Minimal Download Strategy
We did not investigate this because we were focusing on the Distributed Cache, but I found a blog explaining the Minimal Download Strategy with customizations. And a blog that explains the MDS.
Distributed Cache
We already did some changes to the default settings from the blog of habanero. But with the help of Microsoft we took a better look at the settings of Distributed Cache. We found that the amount of memory that was allocated to the distributed cache was not set correctly. The amount should be the amount of internal memory - 2 GB divided by 2. See this TechNet Article. After changing the amount of memory we still had issues.
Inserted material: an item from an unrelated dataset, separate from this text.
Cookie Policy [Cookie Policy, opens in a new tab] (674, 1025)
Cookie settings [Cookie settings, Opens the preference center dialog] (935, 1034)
We changed the network settings on the server to disable TCP Chimney Offload, this can be done with the following command:
Netsh int tcp set global chimney=disabled
This was only a part of the solution, but we still got the error when we have more than 1 server in the load balancer, we created a network trace from the workstation to the server and send this to Microsoft. They came back with a set of changes to the distributed cache that solved our problem at last. We did the following changes:
$settings = Get-SPDistributedCacheClientsetting -ContainerType DistributedAccessCache $settings.MaxConnectionsToserver = 4 $settings.ReceiveTimeout = “120000” Set-SPDistributedCacheClientsetting -ContainerType DistributedAccessCache -DistributedCacheClientsettings $settings
$settings = Get-SPDistributedCacheClientsetting —ContainerType DistributedActivityFeedCache $settings.MaxConnectionsToserver = 4 $settings.ReceiveTimeout = “120000” $settings.MaxBufferSize = “16777216” $settings.ChannelInitializationTimeout = “120000” Set-SPDistributedCacheClientsetting -ContainerType DistributedActivityFeedCache -DistributedCacheClientsettings $settings
$settings = Get-SPDistributedCacheClientsetting -ContainerType DistributedActivityFeedLMTCache $settings.MaxConnectionsToserver = 4 $settings.ReceiveTimeout = “120000” $settings.MaxBufferSize = “16777216” $settings.ChannelInitializationTimeout = “120000” Set-SPDistributedCacheClientsetting -ContainerType DistributedActivityFeedLMTCache -DistributedCacheClientsettings $settings
$settings = Get-SPDistributedCacheClientsetting -ContainerType DistributedBouncerCache $settings.MaxConnectionsToServer = 4 $settings.ReceiveTimeout = “120000” Set-SPDistributedCacheClientsetting -ContainerType DistributedBouncerCache -DistributedCacheClientsettings $settings
$settings = Get-SPDistributedCacheClientsetting -ContainerType DistributedDefaultCache $settings.MaxConnectionsToserver = 4 $settings.ReceiveTimeout = “120000” Set-SPDistributedCacheClientsetting -ContainerType DistributedDefaultCache -DistributedCacheClientsettings $settings
$settings = Get-SPDistributedCacheClientsetting -ContainerType DistributedsearchCache $settings.MaxConnectionsToserver = 4 $settings.ReceiveTimeout = “120000” Set-SPDistributedCacheClientsetting -ContainerType DistributedsearchCache -DistributedCacheClientsettings $settings
$settings = Get-SPDistributedCacheClientsetting -ContainerType DistributedsecurityTrimmingCache $settings.MaxConnectionsToserver = 4 $settings.ReceiveTimeout = “120000” Set-SPDistributedCacheClientsetting -ContainerType DistributedsecurityTrimmingCache -DistributedCacheClientsettings $settings
$settings = Get-SPDistributedCacheClientsetting -ContainerType DistributedserverToAppserverAccessTokenCache $settings.MaxConnectionsToserver = 4 $settings.ReceiveTimeout = “120000” Set-SPDistributedCacheClientsetting -ContainerType DistributedserverToAppserverAccessTokenCache -DistributedCacheClientsettings $settings
$settings = Get-SPDistributedCacheClientsetting -ContainerType DistributedViewstateCache $settings.MaxConnectionsToserver = 4 $settings.ReceiveTimeout = “120000” $settings.MaxBufferSize = “16777216” $settings.ChannelInitializationTimeout = “120000” Set-SPDistributedCacheClientsetting -ContainerType DistributedViewstateCache -DistributedCacheClientsettings $settings
So for every container in the distributed cache we needed to change some settings. After an IIS reset and all servers in the load balancer we only got the expected sign in after 50 minutes.